### SOURCE EXCERPT
Thursday, December 30, 2010

I've been in Montreal for about a week and a half now without a camera.

My batteries died and the charger was in transit on its way from Peterborough to my Moms as well as a few other things that have caused me to not be able to take photographs.

Anyways.

Yesterday I went out and bought a new lens. Later that afternoon my charger finally arrived and I have been shooting non stop since. I had a bit of charge on one of my two batteries last night when we went to The McCord Museum to see two Photo exhibits and then went to China town for dinner.




This is how I feel.

Tuesday, December 28, 2010

A

Arrrr! I lied.

Since finishing school I have hit a few road blocks.
1) My battery charger was taken with my roommate accidentaly a while back and I have not managed to retreive it. No batteries for my camera.

2) Somehow my lens dissapeared. Wouldnt be a problem if I had a few more.

3) No access to photoshop means no access to editing photos means nothing to post :/

I am sorry.
Soon!

But for now I must go get ready to eat brunch with my oldest friend in Montreal.

Thursday, December 16, 2010

Okay.

Here I am. Sorry for the Serious lack of posts in the last little while. The last week and a half of college before the break is Insane.

I will be done Tomorrow afternoon so after that point I will be able to Blog like crazy.
Also Building a website.

Thursday, December 9, 2010

Out.

I've been shooting since saturday.
Non stop turnstile house of photo shoots. Its been both amazing and exhausting but here it is.

I've been working on this project called out. The whole plan was to visualize the shades of grey in the coming out process.

So here it is. Well a large portion of it at least.

### RECORDED DATA
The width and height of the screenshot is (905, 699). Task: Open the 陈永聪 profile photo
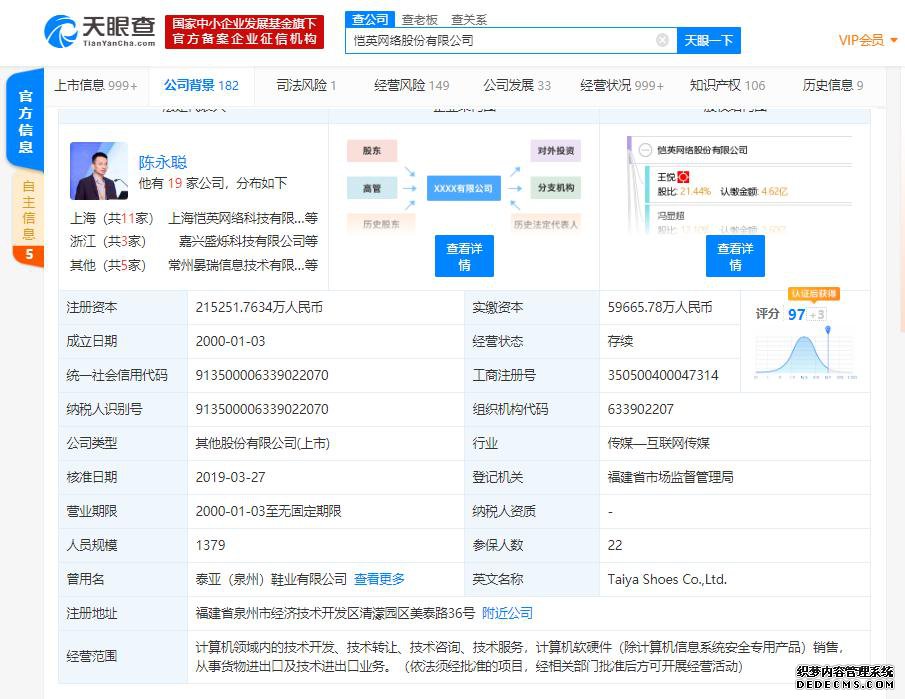(x=99, y=171)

### SHORT TASK
From the blog posts above, reproduce word for word the stretch from "Yesterday I went" through "town for dinner.".

### RESULT
Yesterday I went out and bought a new lens. Later that afternoon my charger finally arrived and I have been shooting non stop since. I had a bit of charge on one of my two batteries last night when we went to The McCord Museum to see two Photo exhibits and then went to China town for dinner.